Towards Reliable LLM-Driven Fuzz Testing: Vision and Road Ahead
Yiran Cheng, Hong Jin Kang, Lwin Khin Shar, Chaopeng Dong, Zhiqiang Shi, Shichao Lv, Limin Sun
TL;DR
This paper investigates the reliability bottlenecks in LLM-driven fuzz testing (LLM4Fuzz) and surveys current driver- and seed-generation approaches, highlighting low validity rates such as $27.43\\%$ on PyTorch and $17.41\\%$ on TensorFlow for drivers. It then outlines a road map toward reliable LLM4Fuzz, including API-knowledge enhancement via program analysis, robust driver verification, a hybrid traditional+LLM fuzzing approach, and the use of multimodal LLMs, accompanied by concrete reliability metrics. The authors identify four key challenges—complex API dependencies, driver QA gaps, seed quality trade-offs, and semantic consistency—and propose S1–S4 research directions to address them. If realized, these developments could enable fast, private, and affordable security testing at industry scale, broadening access and reducing time-to-vulnerability discovery.
Abstract
Fuzz testing is a crucial component of software security assessment, yet its effectiveness heavily relies on valid fuzz drivers and diverse seed inputs. Recent advancements in Large Language Models (LLMs) offer transformative potential for automating fuzz testing (LLM4Fuzz), particularly in generating drivers and seeds. However, current LLM4Fuzz solutions face critical reliability challenges, including low driver validity rates and seed quality trade-offs, hindering their practical adoption.
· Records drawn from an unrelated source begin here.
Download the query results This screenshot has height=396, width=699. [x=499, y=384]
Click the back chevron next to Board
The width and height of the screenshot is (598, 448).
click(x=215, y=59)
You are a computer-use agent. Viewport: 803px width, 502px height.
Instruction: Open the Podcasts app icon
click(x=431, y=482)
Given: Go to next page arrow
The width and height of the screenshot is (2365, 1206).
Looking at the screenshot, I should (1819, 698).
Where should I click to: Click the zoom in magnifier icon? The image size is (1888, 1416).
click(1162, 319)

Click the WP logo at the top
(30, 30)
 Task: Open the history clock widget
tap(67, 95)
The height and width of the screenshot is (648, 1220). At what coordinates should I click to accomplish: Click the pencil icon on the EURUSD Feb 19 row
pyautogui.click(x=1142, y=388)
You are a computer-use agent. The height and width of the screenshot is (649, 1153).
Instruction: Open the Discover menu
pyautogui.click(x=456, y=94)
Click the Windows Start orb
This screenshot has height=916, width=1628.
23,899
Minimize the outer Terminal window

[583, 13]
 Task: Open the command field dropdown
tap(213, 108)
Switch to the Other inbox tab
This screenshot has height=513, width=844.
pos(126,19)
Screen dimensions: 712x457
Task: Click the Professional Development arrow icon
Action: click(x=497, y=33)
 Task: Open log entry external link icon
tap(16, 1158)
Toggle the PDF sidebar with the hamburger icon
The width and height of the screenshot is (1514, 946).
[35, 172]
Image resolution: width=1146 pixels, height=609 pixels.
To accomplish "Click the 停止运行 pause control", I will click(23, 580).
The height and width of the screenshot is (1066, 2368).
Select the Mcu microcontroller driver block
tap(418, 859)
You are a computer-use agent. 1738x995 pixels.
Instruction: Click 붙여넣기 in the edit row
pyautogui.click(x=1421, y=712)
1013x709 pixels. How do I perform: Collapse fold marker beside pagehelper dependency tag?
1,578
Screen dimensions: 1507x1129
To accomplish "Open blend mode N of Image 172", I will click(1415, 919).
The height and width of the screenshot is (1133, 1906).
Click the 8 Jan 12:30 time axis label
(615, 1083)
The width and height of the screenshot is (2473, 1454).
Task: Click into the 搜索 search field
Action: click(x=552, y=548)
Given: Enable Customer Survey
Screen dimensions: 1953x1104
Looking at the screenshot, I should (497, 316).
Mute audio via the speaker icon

This paper aims to examine the reliability bottlenecks of LLM-driven fuzzing and explores potential research directions to address these limitations. It begins with an overview of the current development of LLM4SE and emphasizes the necessity for developing reliable LLM4Fuzz solutions. Following this, the paper envisions a vision where reliable LLM4Fuzz transforms the landscape of software testing and security for industry, software development practitioners, and economic accessibility. It then outlines a road ahead for future research, identifying key challenges and offering specific suggestions for the researchers to consider. This work strives to spark innovation in the field, positioning reliable LLM4Fuzz as a fundamental component of modern software testing.